Published October 3, 2024 12:50PM (EDT)

Cheese dairy master cutting a parmesan cheese wheel (Getty Images/Cavan Images)
Cheese dairy master cutting a parmesan cheese wheel (Getty Images/Cavan Images)

While standing in the dazzling fluorescence of the modern supermarket, one can spot an astounding array of culinary wonders: plump strawberries nestled in plastic cartons, waxy apples as crisp in September as in April and, on the refrigerated shelves in the back, a staggering assortment of cheeses. There’s crumbly, saline feta stored in squat disposable tubs; orange-tinged cheddar slices, ranging from mild to sharp, in slim plastic sleeves; and selection upon selection of uniformly grated and shredded varieties, each hermetically encased in crinkling, resealable bags. 

The contemporary supermarket is, in many ways, a marvel of modern science fiction.
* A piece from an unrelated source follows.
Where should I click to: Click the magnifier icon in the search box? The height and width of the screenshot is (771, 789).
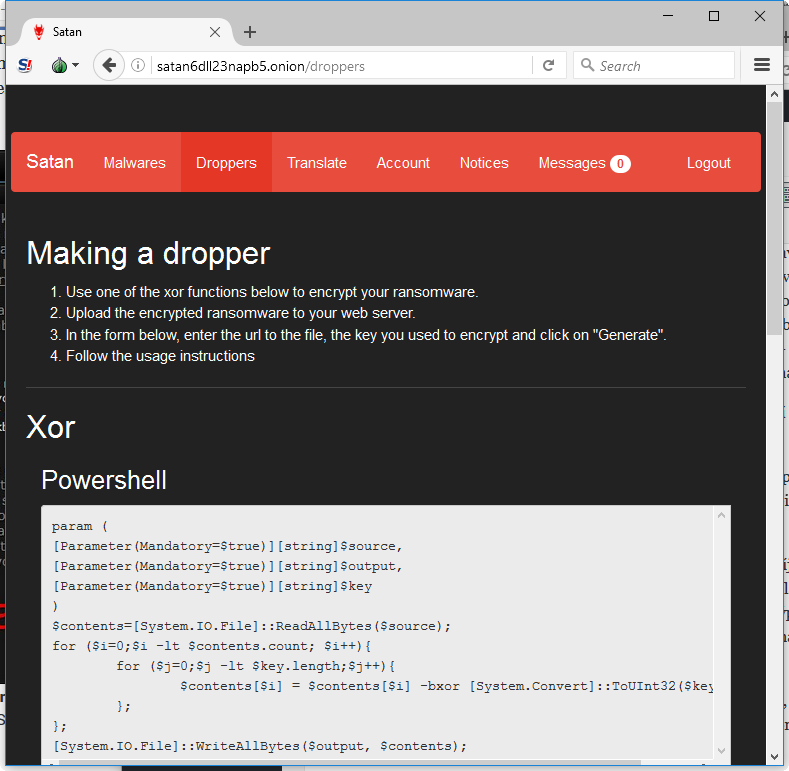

Thanks to a sprawling global supply chain, refrigerated cargo ships, controlled-environment greenhouses and the introduction of artificial ripening techniques, American shoppers have gradually become untethered from the natural cycles of the earth. 

As we push carts through these air-conditioned aisles, it’s easy to forget the usual constraints of time and geography — and to overlook that good cheese, like apples or strawberries, is still very much a seasonal product (though to fully appreciate that, you might have to back away from the supermarket dairy section). 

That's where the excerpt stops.